Mi sentimiento era tal que, al salir del colegio, caminaba para tomar el autobús, a unas pocas cuadras, y me escondía detrás de la cerca de una casa, agachándome para que nadie pudiera ver dónde lo esperaba. Los otros niños eran recogidos en carros y llevados a sus casas. Yo tenía que pasar delante de ellos para llegar al autobús, al otro lado de la avenida. Veía cómo pasaban los autos uno tras otro y, de vez en cuando, perdía el autobús para que nadie de mi clase me viera subiéndome en él. Me escondía y esperaba, en el momento que se acercaba otro y cuando ya no pasaba ninguno de esos carros, corría muy rápido para subirme en él. Como tenía una tía que vivía muy cerca del colegio, si me encontraba con alguien en el camino a la parada, le decía que iba a casa de mi tía, para explicar por qué iba a pie.

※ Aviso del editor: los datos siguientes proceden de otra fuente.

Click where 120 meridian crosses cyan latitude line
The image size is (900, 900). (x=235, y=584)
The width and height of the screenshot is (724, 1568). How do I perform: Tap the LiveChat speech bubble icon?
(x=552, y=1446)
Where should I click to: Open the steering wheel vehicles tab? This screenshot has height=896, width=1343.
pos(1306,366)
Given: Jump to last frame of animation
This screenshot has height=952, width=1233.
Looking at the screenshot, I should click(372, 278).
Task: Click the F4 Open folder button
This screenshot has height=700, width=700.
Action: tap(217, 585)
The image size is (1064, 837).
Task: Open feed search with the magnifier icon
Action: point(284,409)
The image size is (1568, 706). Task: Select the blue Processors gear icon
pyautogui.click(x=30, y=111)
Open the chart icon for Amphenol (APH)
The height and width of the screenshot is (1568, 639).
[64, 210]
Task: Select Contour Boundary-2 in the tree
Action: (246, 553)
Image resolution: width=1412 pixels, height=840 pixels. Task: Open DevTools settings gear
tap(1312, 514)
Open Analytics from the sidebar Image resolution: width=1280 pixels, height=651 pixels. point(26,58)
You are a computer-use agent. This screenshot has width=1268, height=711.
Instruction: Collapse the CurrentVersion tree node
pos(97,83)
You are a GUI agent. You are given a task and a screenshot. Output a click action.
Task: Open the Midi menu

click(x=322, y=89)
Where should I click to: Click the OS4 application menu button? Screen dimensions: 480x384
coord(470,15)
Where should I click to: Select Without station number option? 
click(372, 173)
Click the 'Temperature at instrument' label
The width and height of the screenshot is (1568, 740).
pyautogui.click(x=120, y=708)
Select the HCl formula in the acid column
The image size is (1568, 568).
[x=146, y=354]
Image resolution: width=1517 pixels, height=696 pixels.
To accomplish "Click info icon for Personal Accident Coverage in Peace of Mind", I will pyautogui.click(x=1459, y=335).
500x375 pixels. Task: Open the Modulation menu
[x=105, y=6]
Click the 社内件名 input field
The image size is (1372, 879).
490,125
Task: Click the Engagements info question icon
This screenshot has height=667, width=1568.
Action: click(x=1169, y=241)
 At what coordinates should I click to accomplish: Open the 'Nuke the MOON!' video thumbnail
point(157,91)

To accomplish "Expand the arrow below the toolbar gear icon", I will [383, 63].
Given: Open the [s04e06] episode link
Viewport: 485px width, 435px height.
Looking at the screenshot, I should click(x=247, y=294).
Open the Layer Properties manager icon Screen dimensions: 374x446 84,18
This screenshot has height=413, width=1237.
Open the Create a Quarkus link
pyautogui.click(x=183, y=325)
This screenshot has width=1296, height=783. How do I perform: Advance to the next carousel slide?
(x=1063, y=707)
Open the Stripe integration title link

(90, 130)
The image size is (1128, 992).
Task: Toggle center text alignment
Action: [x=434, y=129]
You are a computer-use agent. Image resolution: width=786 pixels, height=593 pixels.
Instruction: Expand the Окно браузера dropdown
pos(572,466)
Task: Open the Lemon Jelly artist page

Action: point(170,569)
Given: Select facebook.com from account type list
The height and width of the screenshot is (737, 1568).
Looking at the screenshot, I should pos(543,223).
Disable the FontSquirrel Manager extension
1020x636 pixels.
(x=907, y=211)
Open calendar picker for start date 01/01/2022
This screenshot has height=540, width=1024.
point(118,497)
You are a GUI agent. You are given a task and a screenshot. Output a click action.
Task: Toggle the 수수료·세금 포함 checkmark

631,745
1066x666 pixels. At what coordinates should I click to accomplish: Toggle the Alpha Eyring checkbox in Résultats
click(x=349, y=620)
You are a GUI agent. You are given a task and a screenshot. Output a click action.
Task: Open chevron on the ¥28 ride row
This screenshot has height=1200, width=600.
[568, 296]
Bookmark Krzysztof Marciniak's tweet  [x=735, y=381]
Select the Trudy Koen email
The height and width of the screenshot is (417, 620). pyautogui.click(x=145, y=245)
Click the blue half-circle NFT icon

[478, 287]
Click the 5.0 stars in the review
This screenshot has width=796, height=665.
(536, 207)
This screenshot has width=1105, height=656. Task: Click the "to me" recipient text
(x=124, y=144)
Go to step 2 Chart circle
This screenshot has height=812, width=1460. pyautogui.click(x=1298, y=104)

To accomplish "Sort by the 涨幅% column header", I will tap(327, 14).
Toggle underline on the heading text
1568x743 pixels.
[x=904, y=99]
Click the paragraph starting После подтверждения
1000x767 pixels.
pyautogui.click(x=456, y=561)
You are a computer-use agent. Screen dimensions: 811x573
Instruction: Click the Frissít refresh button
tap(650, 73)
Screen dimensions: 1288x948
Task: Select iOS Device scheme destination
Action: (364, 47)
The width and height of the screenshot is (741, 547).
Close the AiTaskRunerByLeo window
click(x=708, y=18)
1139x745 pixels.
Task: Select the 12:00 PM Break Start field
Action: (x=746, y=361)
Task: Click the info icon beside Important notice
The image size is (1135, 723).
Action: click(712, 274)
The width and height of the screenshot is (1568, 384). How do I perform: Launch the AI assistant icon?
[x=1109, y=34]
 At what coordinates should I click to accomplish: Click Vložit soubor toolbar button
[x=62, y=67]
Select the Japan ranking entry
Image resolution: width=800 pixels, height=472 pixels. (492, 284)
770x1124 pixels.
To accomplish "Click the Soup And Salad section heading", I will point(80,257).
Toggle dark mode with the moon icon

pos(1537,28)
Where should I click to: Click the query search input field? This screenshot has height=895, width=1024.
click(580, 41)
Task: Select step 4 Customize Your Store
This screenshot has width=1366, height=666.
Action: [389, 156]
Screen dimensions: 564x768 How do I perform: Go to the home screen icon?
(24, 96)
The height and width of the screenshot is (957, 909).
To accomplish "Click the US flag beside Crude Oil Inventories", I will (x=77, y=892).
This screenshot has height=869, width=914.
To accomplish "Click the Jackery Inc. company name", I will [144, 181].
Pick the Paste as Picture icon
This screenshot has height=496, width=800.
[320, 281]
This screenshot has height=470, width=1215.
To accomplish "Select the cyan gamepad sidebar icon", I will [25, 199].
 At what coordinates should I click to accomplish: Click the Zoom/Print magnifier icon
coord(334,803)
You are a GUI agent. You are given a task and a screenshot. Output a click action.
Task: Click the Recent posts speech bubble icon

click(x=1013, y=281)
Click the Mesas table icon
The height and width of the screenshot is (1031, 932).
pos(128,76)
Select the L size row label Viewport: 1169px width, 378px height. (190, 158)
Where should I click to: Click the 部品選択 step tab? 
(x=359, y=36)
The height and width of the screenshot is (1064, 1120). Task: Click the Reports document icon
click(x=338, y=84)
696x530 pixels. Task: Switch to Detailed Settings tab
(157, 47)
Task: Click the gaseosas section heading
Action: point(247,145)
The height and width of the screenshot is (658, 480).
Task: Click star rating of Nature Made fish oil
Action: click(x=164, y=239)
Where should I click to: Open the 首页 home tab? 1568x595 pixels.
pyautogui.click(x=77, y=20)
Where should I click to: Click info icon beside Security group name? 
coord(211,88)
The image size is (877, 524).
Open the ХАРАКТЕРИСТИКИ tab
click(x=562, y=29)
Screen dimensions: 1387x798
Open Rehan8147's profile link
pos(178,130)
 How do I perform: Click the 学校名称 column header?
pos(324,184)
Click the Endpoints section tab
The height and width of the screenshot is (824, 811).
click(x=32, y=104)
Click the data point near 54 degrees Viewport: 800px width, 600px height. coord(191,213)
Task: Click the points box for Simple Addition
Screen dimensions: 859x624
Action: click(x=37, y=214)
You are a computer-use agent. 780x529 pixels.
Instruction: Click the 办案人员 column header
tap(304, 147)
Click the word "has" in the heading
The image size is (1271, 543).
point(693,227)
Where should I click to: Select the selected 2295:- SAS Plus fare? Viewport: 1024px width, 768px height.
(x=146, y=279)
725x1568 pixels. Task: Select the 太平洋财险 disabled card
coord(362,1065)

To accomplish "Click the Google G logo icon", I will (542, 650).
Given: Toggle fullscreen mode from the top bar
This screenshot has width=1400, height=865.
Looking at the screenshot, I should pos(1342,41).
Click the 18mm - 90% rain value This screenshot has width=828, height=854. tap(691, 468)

La mayoría de los días, cuando me agachaba detrás de la cerca, no me atrevía siquiera a soñar que saldría de ese lugar, o a pensar que tendría la oportunidad de vivir de una manera diferente. Esa era la vida que yo conocía. Aun así, nunca me sentí anclada allí ni en ningún otro lugar. Casi siempre tenía esa sensación de no pertenecer, sin importar dónde me encontrara. Por alguna razón, yo era una persona diferente en esencia, y ese sentimiento puede haber tenido algo que ver con la forma como mi vida finalmente se desenvolvió. En ese momento no sabía por qué vivía con esa percepción de extrañeza todos los días. Sólo tiempo después supe exactamente la razón de esa sensación, pero sabía que lo sentía, y siempre fue una lucha.